Non perché non ci sia stato o i fatti non siano accaduti, ma solo perché abbiamo rinunciato a viverceli. La nostra vita può quindi essere un insieme di foto eternamente in posa, fissata in dei ricordi eternamente immutabili. Possiamo cioè decidere di vivere in un non-tempo sempre uguale a se stesso, in un eterno ripetersi di cose già accadute e vissute, piuttosto che accettare il cambiamento e separarsi correttamente dalle cose.
Quante volte avete avuto la sensazione di fare sempre gli stessi errori? Ritrovarvi sempre nelle stesse situazioni nonostante vi eravate convinti di essere andati proprio da tutt’altra parte?

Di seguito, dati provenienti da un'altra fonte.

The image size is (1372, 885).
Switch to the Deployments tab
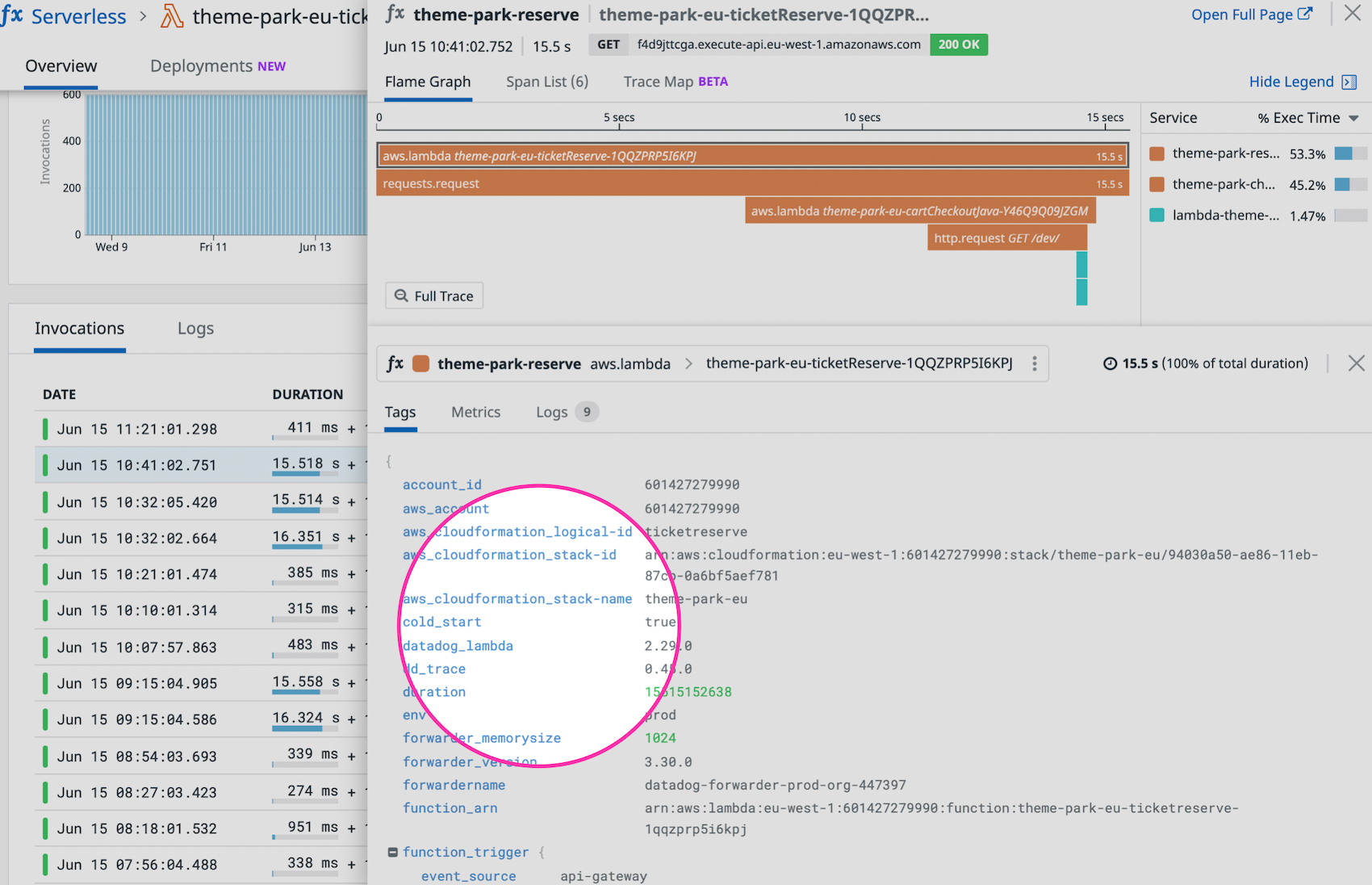tap(201, 66)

Credo che sia in questi momenti che occorra fare l’esatto contrario rispetto a quello che vorremmo fare d’istinto. Bisognerebbe sostare non andare. L’addio è un momento che possiamo dilatare tutto il tempo che voglio, tutto quello di cui abbiamo bisogno. Fermarsi dentro quell’angoscia e sedersi di fronte alla propria noia finché quell’angoscia non riprenderà una forma e la noia non ci spingerà finalmente a muoverci. Fermarsi in quel preciso istante in cui le cose nel quale sembra che non succeda nulla eppure le cose si preparano già ad accadere è lo sforzo più importante da fare.
Ma come direte voi è complicato non fare niente? Si lo è. È complicato più di ogni altra cosa. Quando i moti dell’anima da sotto spingo e dentro si è tutto un magma irrefrenabile si vorrebbe solo esplodere, agire. Quello che si farebbe è però un movimento vuoto, un taglio di netto con il passato. Si salterebbe il momento tanto prezioso del dire addio.